■ Reading text ■
-- start --
Well, that told me! But the real revelation came in the next paragraph:
How do we move beyond this kind of restlessness? There is an old adage … that reads: If you can’t get out of something … get more deeply into it.
If you can’t get out of something, get more deeply into it! As that line began to sink in, I felt a mixture of excitement and fear. Excitement that I’d found an answer to my agitation; fear, as I knew instinctively the answer was going to draw me acutely and inexorably into the shadowlands: “Truly I tell you, when you were young you put on your own belt and walked where you liked; but when you grow old you will stretch out your hands, and somebody else will put a belt around you and take you where you would rather not go” (Jn. 21:18).
Get more deeply in. This simple phrase, so compelling, so illogical, wills me to enter more fully, more completely, more concretely into the very things that have characterized my discontent! Married life. Family life. My job. Get more deeply in!
It implies both a turning point and a point of no return. It feels gritty and visceral. It suggests that it’s time to roll up my sleeves and get my hands dirty. Rather than ‘run away from’, it’s ‘turn and run into’. It sounds like a crazy invitation to something profound and life-changing, but I have no idea what that is going to be. I feel like Neo in the film, The Matrix, brought reeling to the edge of a critical but inescapable choice:
“This is your last chance. After this, there is no turning back. You take the blue pill—the story ends, you wake up in your bed and believe whatever you want to believe. You take the red pill—you stay in Wonderland, and I show you how deep the rabbit hole goes. Remember: all I’m offering is the truth. Nothing more.”
Like Neo, I could never take the blue pill. But I’ve an unnerving misgiving about taking the red pill. If I take the red pill, this is what I think will happen:
I will have to go through a process of letting go – and it will be painful.
In order to go deeper into the things that matter, I will have to discard the things that don’t. My personal plans, my own desires, the projections of myself as the person I want people to see, will all have to go. I’ve already had my first piece of collateral damage, as I’ve decided to close my business. For the last few years, I’ve been running a tuition center alongside my full-time job. It’s a busy occupation and takes me away from my family for a few extra hours each evening and on weekends.
Letting go means making some painful decisions: I’ll be closing the center, just as I was about to expand operations; this, in turn, means laying off committed staff; disappointing my students; giving in to my competitors and losing the kudos of running the best tuition center in town. I sense the critical scrutiny of friends and family and their unspoken incredulity, “What on earth is he doing, when it was all going so well?” On the plus side, I already feel an enormous sense of relief. But I’m sure this won’t be the only thing I will have to let go of.
I will have to embrace the reality of my present situation – and that, too, will be painful.
-- end --
■ Data segment ■
-- start --
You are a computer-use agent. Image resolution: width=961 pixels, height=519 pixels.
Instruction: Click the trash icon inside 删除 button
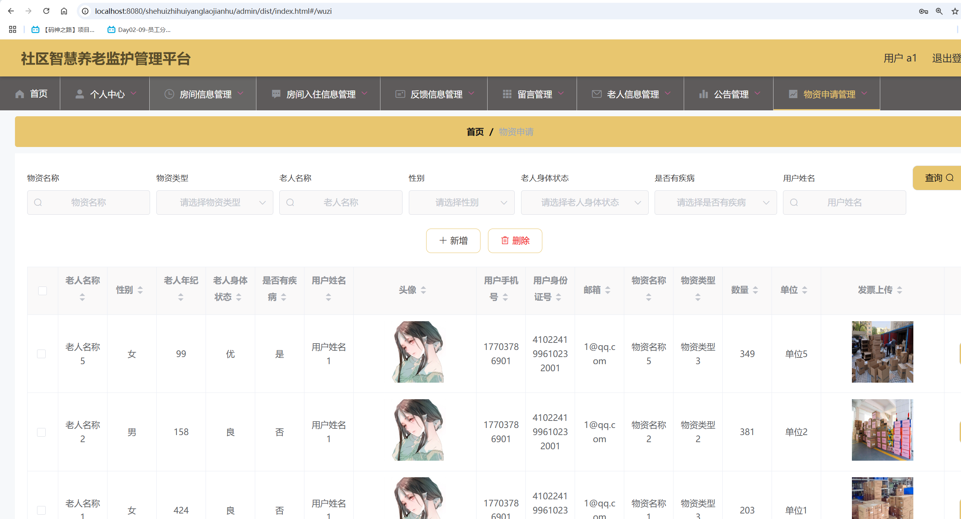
-- end --
■ The tasks ■
**1.** Rewrite the part of the essay that opens with the words containing "Like Neo, I" and closes with "and on weekends.", putting "company" in place of "business".
**2.** In the essay, what has the writer been running alongside a full-time job for the last few years?
The material isn't needed for this.

■ Answer list ■
**1.**
Like Neo, I could never take the blue pill. But I’ve an unnerving misgiving about taking the red pill. If I take the red pill, this is what I think will happen:
I will have to go through a process of letting go – and it will be painful.
In order to go deeper into the things that matter, I will have to discard the things that don’t. My personal plans, my own desires, the projections of myself as the person I want people to see, will all have to go. I’ve already had my first piece of collateral damage, as I’ve decided to close my company. For the last few years, I’ve been running a tuition center alongside my full-time job. It’s a busy occupation and takes me away from my family for a few extra hours each evening and on weekends.

**2.** A tuition center.